Opinion, Berkeley Blogs

Minding your (other party's) manners

By Rodolfo Mendoza-Denton

When we want to make a good impression, one of the most common mistakes we make is to forget the central role that the other party has in shaping our behavior. We become so preoccupied with what we should or should not do to that we easily forget the importance of the other— the job interviewer, our date, our partner's parents — in shaping their impression of us.

Nerves of the eye
Nerves of the eye (source: Patrick J. Lynch, Wikimedia Commons)

To illustrate how, it's informative to look for a minute into the arena of race relations, where- behold! – people are seriously concerned about managing the impression they make. Intergroup interactions arouse a lot of anxiety and threat along the lines of "what will this person think of me?" As such, a few of the lessons from this arena are applicable to managing first impressions more generally.

One of the classic studies in the field, by Word, Zanna, and Cooper (1974) was among the first to document how, ever so subtly, white interviewers differentially encourage positive or negative behavior from black vs. white interviewees. The researchers found that when interviewing black candidates, relative to when interviewing white candidates, the interviewers tended to sit further away, establish less eye contact, and provide less social responses indicative of listening. Unsurprisingly, this led the black candidates to perform more poorly in the interview. To really establish that it was the interviewers' behavior that was lifting or limiting the candidates' behavior, in a second study the researchers specifically trained new interviewers to give off either these engagement or disengagement cues in a mock job interview, but this time only to white interviewees. The results confirmed the hypotheses: the interviewees who did not benefit from eye contact and who received less positive feedback did objectively worse in the interview.

Lesson # 1: The behavior of the other party matters for your own success! If you are aware of this often-overlooked detail, you will be better prepared to stick to your plan, and to change your behavior flexibily depending on your interactant's cues.

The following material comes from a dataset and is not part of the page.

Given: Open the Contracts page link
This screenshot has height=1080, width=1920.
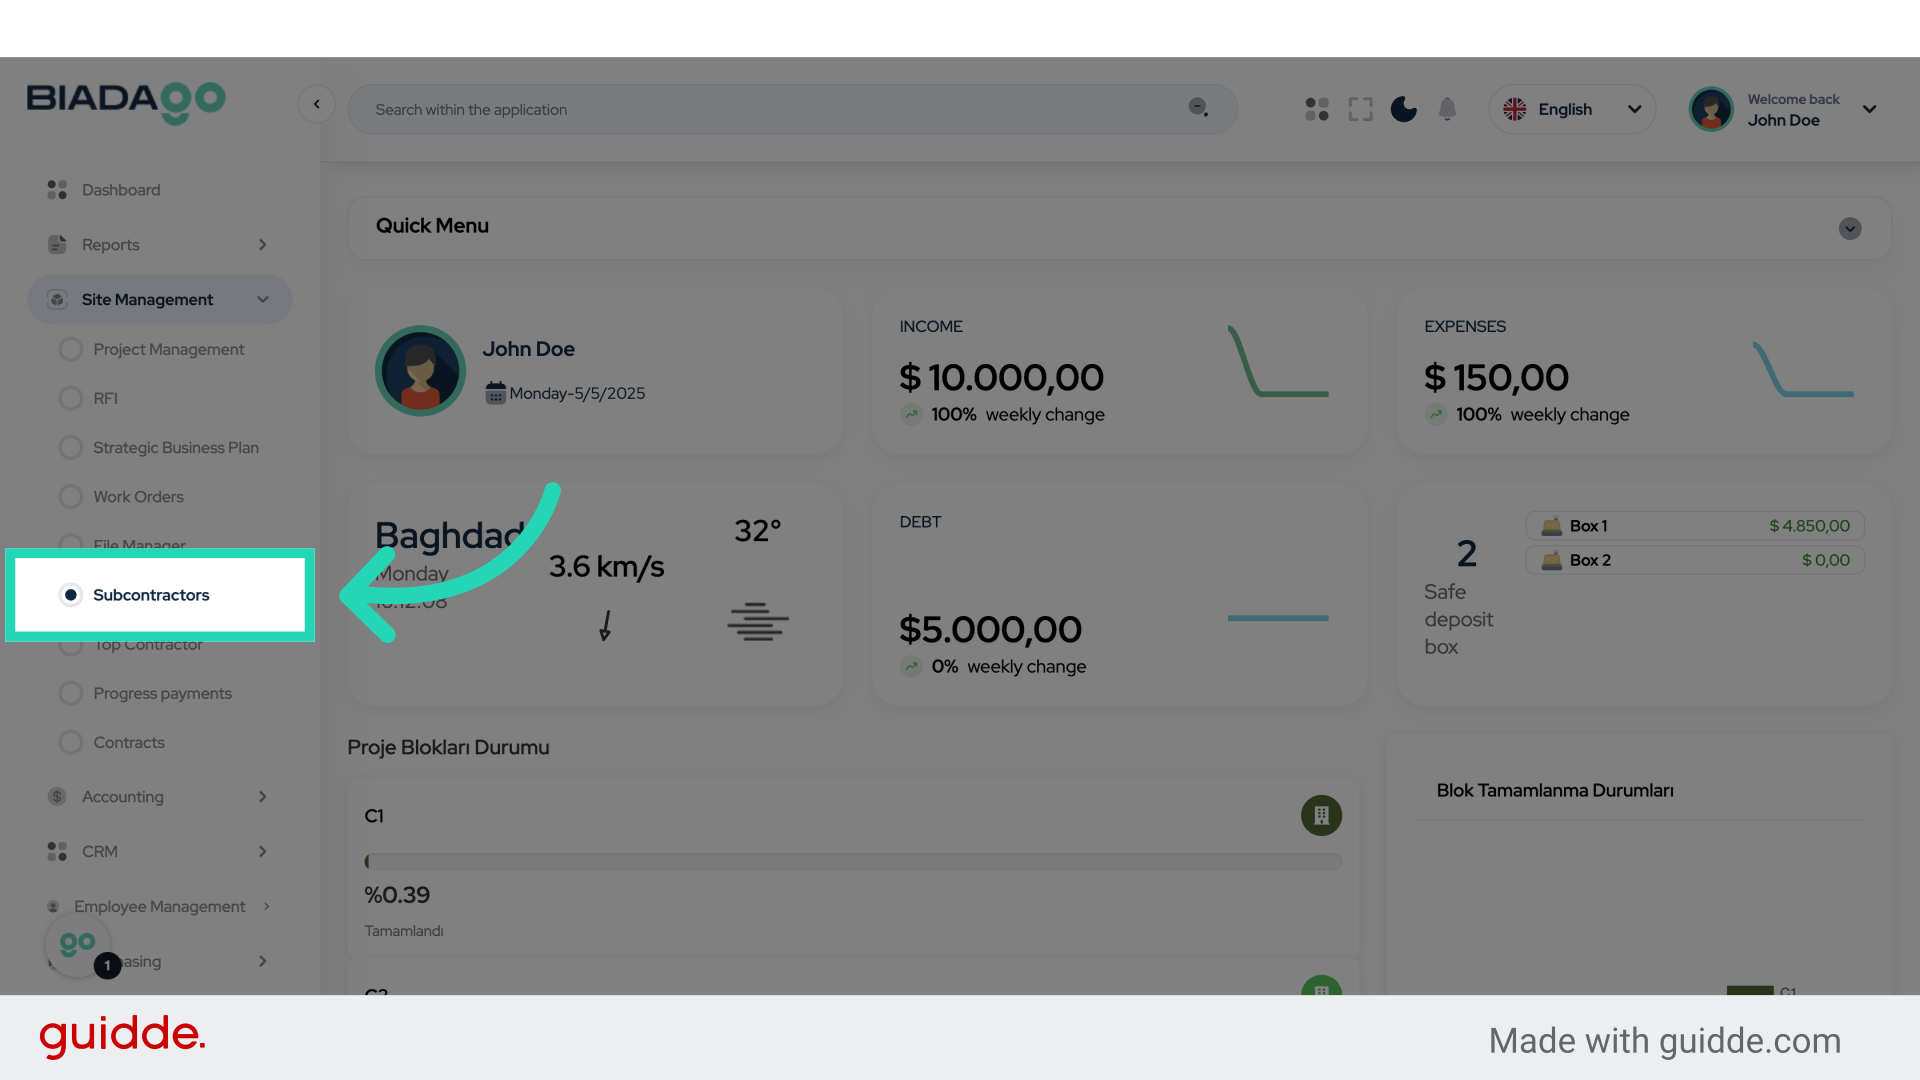Looking at the screenshot, I should click(129, 742).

More recent studies examining people's spontaneous behavior in actual intergroup interactions reveals a related but slightly different lesson. In one study, Shelton, Richeson, Salvatore, and Trawalter (2005) found that the less biased white participants were on an implicit measure of prejudice, the more prejudiced their black partner perceived them to be! Further research by Vorauer and Turpie (2004), as well as by Phil Goff (see his excellent recent column on the Trayvon Martin case) and colleagues, helps us understand why: people who value egalitarianism, who tend to be very concerned about being perceived as prejudiced, very much want to communicate to their partners just how unbiased they are. As such, they spend considerable energy monitoring their own behavior to make sure they are giving off the right impression. Ironically, however, this self-focus leads them to do things like stutter, have less eye contact with their partners, and sit further away from them– behaviors which are then interpreted by their intergroup partners negatively.

Lesson #2: Too intense of a self-focus on your own behavior can lead you to forget the basic cues of social engagement, which can ironically hurt the positive impression you are trying to make.

Overall, these two lessons from intergroup relations are important for anyone who cares about first impressions: they underscore the fact that you are only 50% of the interaction, and it's just as important to pay attention to the cues and signals of the other party as to think about your own.